*PAGE TEXT*
[Opposed Application HH 512-16]

May 12 and August 31, 2016


Company law – Liquidation – Treatment of assets in liquidation – Insolvency Act [Chapter 6:04] – Section 97 – Position of creditor in possession of insolvent’s movable assets – Need for creditor to be “of an insolvent estate”.

The applicant was a company in liquidation. Before being placed under liquidation, it had borrowed money from the respondent and as security for the loan, it pledged its shares in a public company. When it failed to repay the loan, the respondent sold the shares to a third party. However, due to Stock Exchange requirements, the sale of shares to the third party had not yet been completed by the time the company was placed under liquidation. The liquidator demanded the shares claiming that they were assets of the company in liquidation.

Held, that the respondent was not a creditor of “an insolvent estate” within the contemplation of s 97 of the Insolvency Act [Chapter 6:04] because the shares had ceased to belong to the applicant company before its liquidation. The company lost its rights to the shares before its liquidation when it failed to repay the loan.

*DIRECTIONS*
For each statement below, indicate whether it agrees with the case summary, answering yes or no and quoting the words of the case summary that settle it. 1. The respondent sold the pledged shares to a third party. 2. The sale of the shares was completed before the company was placed under liquidation. 3. The court found that the respondent was a creditor of an insolvent estate under section 97 of the Insolvency Act. Rely solely on the case summary when responding.

*DATASET EXTRACT*
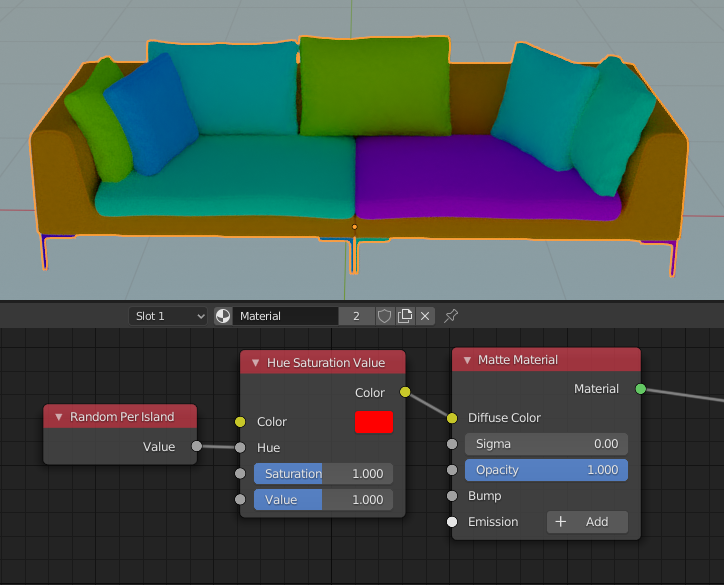Collapse the Hue Saturation Value node
Screen dimensions: 724x585
tap(256, 363)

*ANSWER TO THIS EXERCISE*
1. Yes: "When it failed to repay the loan, the respondent sold the shares to a third party."
2. No: "the sale of shares to the third party had not yet been completed by the time the company was placed under liquidation."
3. No: "Held, that the respondent was not a creditor of “an insolvent estate” within the contemplation of s 97 of the Insolvency Act [Chapter 6:04]"